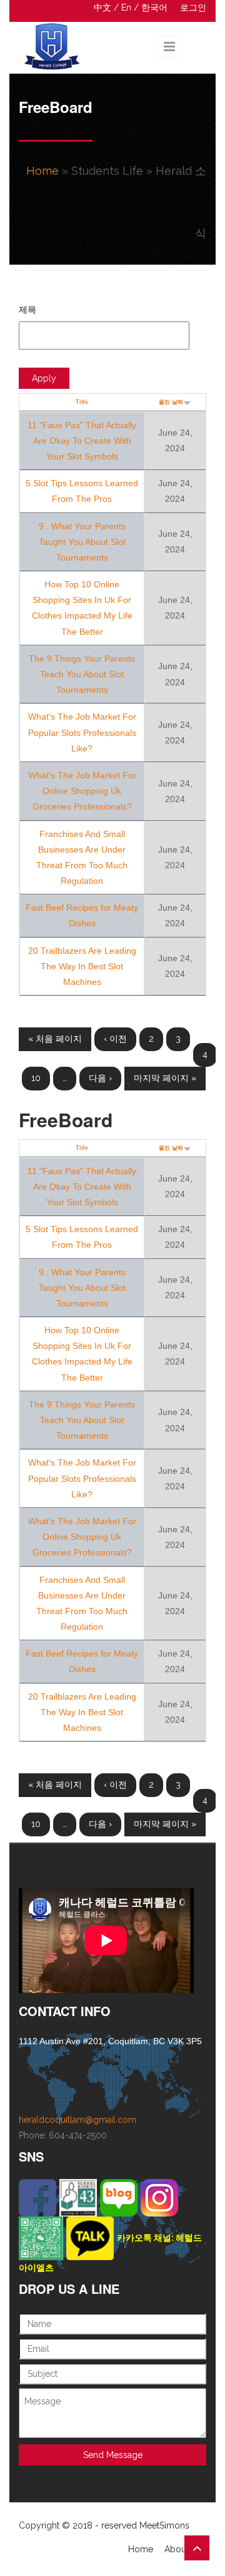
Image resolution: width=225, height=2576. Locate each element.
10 (36, 1078)
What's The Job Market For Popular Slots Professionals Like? (82, 732)
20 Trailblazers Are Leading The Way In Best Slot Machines (82, 966)
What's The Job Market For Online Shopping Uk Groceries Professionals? (82, 790)
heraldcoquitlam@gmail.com (77, 2120)
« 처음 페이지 (55, 1039)
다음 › (100, 1078)
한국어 (154, 7)
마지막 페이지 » (165, 1078)
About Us (183, 2549)
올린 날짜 (171, 402)
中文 (102, 7)
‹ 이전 (115, 1039)
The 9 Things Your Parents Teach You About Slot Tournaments (82, 674)
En (126, 7)
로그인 (193, 7)
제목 (27, 310)
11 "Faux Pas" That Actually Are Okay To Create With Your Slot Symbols (82, 440)
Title (82, 402)
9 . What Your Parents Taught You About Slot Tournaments (82, 541)
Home (42, 170)
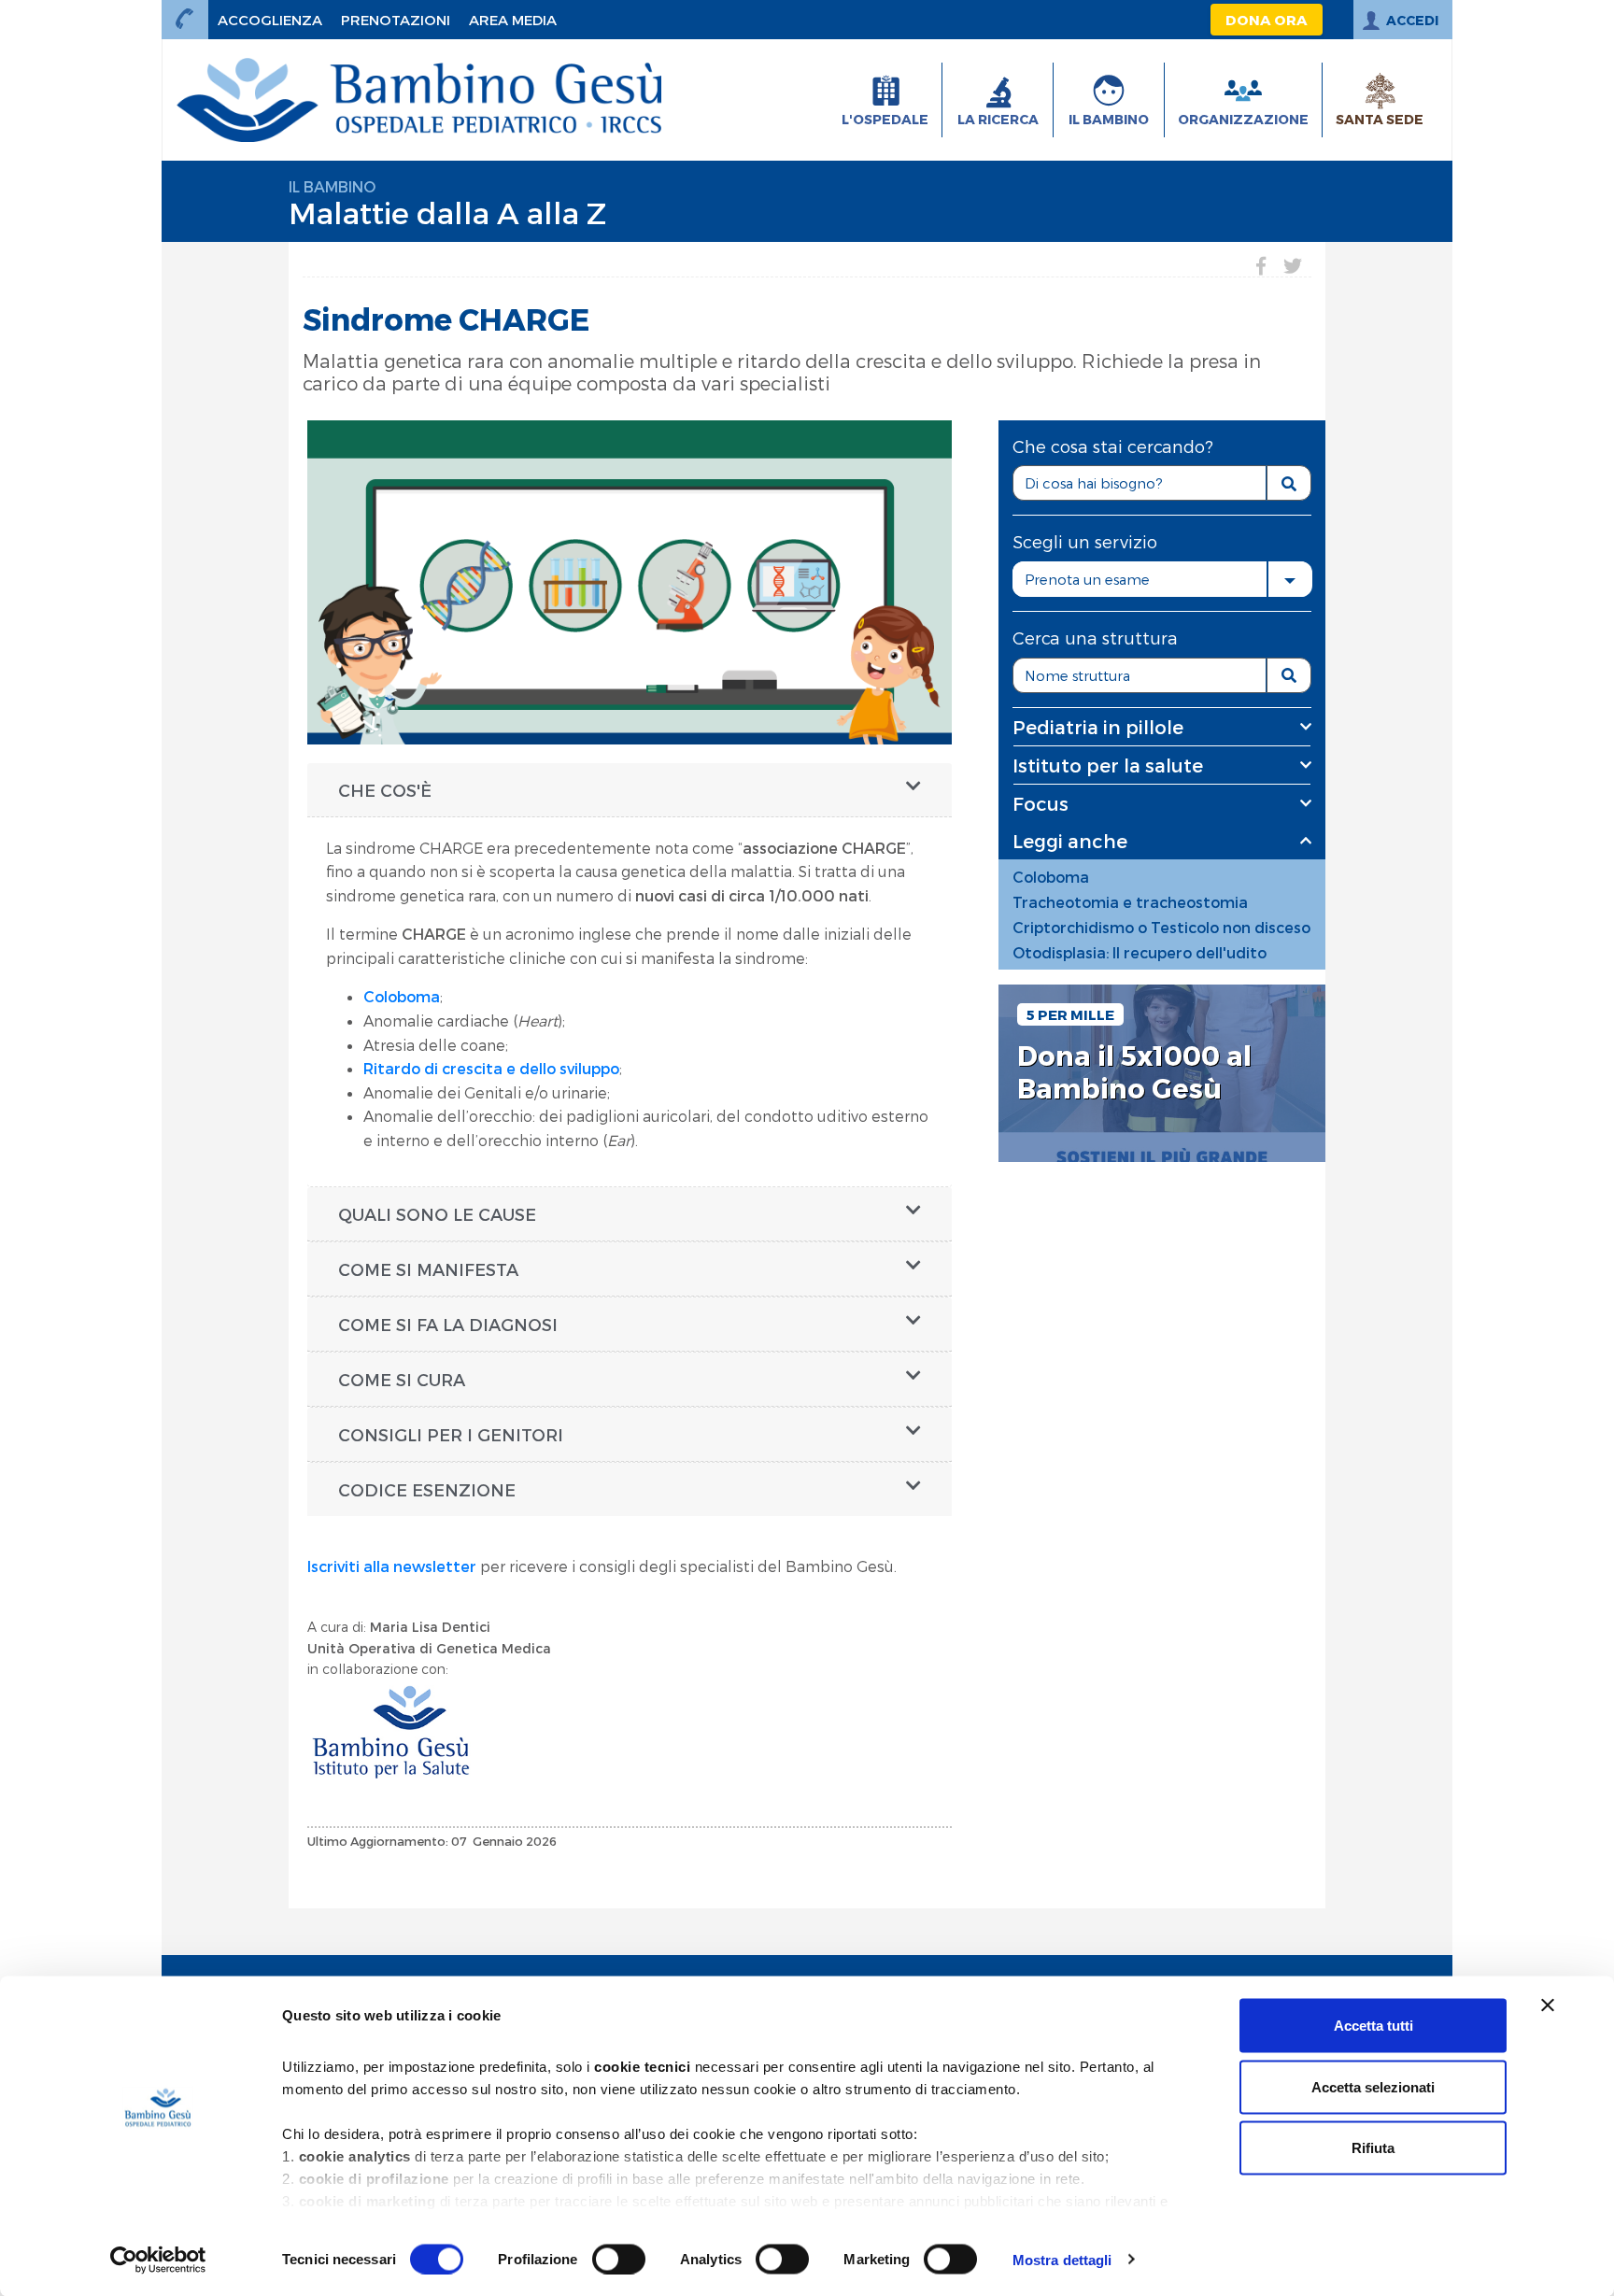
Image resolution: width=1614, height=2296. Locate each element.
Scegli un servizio (1084, 541)
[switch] (618, 2259)
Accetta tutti (1373, 2026)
*****
The records above should be written out exactly, and the images dropped.

Image resolution: width=225, height=2576. Locate each element.
10 (36, 1078)
What's The Job Market For Popular Slots Professionals Like? (82, 732)
20 Trailblazers Are Leading The Way In Best Slot Machines (82, 966)
What's The Job Market For Online Shopping Uk Groceries Professionals? (82, 790)
heraldcoquitlam@gmail.com (77, 2120)
« 처음 페이지 (55, 1039)
다음 › (100, 1078)
한국어 (154, 7)
마지막 페이지 » (165, 1078)
About Us (183, 2549)
올린 날짜 (171, 402)
中文 (102, 7)
‹ 이전 (115, 1039)
The 9 Things Your Parents Teach You About Slot Tournaments (82, 674)
En (126, 7)
로그인 (193, 7)
제목 (27, 310)
11 "Faux Pas" That Actually Are Okay To Create With Your Slot Symbols (82, 440)
Title (82, 402)
9 . What Your Parents Taught You About Slot Tournaments (82, 541)
Home (42, 170)
Image resolution: width=1614, height=2296. Locate each element.
Scegli un servizio (1084, 541)
[switch] (618, 2259)
Accetta tutti (1373, 2026)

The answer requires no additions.